**ACTIVITY:**
Only one stretch of the listing below is wanted. Give it again exactly, from the line with "Tick the checkbox for row 3" through the line with "The width and".

**PROVIDED DATA:**
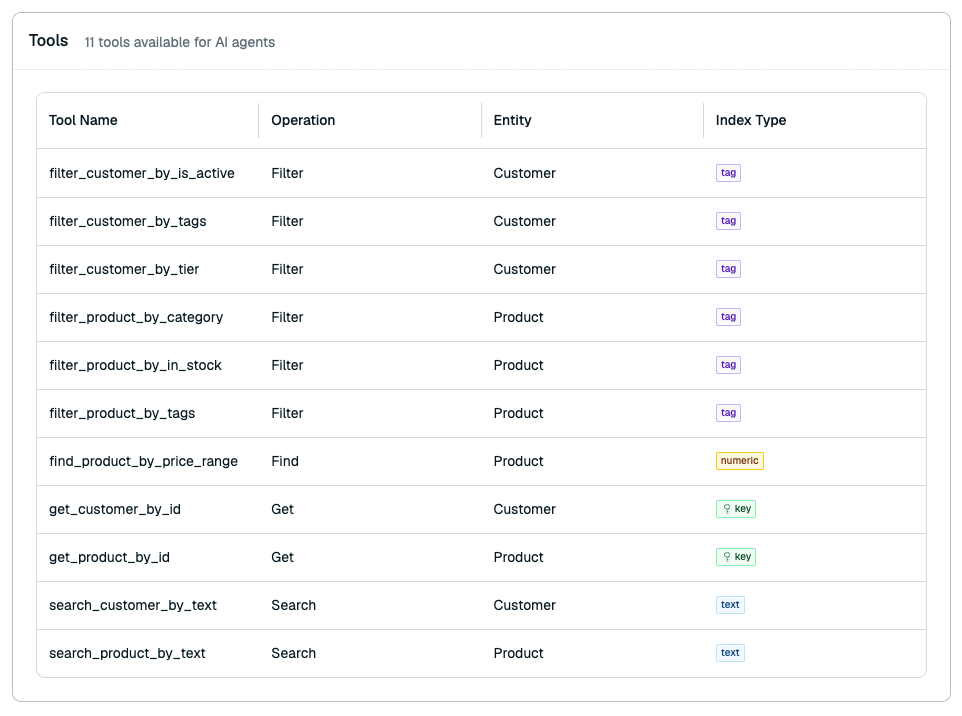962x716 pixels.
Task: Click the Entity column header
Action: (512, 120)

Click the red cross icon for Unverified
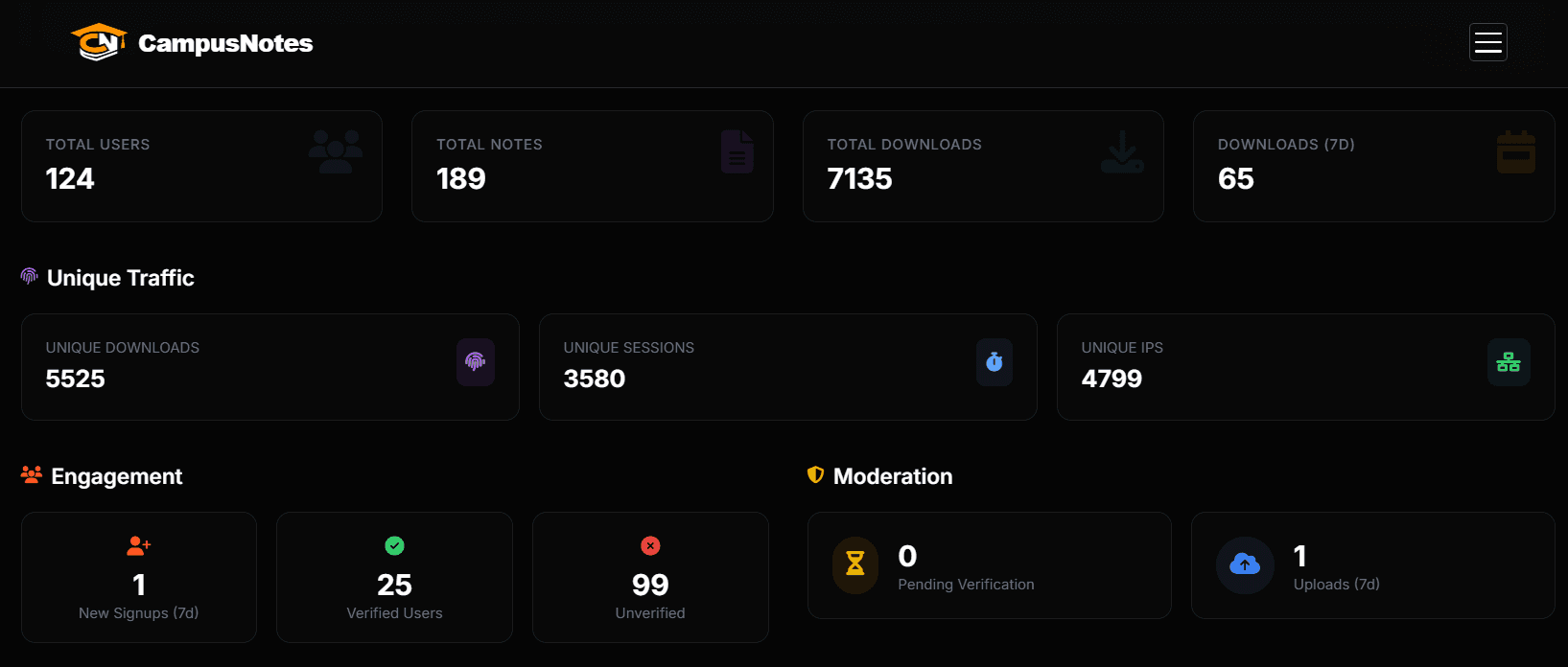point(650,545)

---

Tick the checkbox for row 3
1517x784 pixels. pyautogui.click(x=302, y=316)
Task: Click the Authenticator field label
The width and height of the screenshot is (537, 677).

**ANSWER TO THIS EXERCISE:**
Tick the checkbox for row 3
1517x784 pixels. pyautogui.click(x=302, y=316)
Task: Click the Authenticator field label
The width and height of the screenshot is (537, 677).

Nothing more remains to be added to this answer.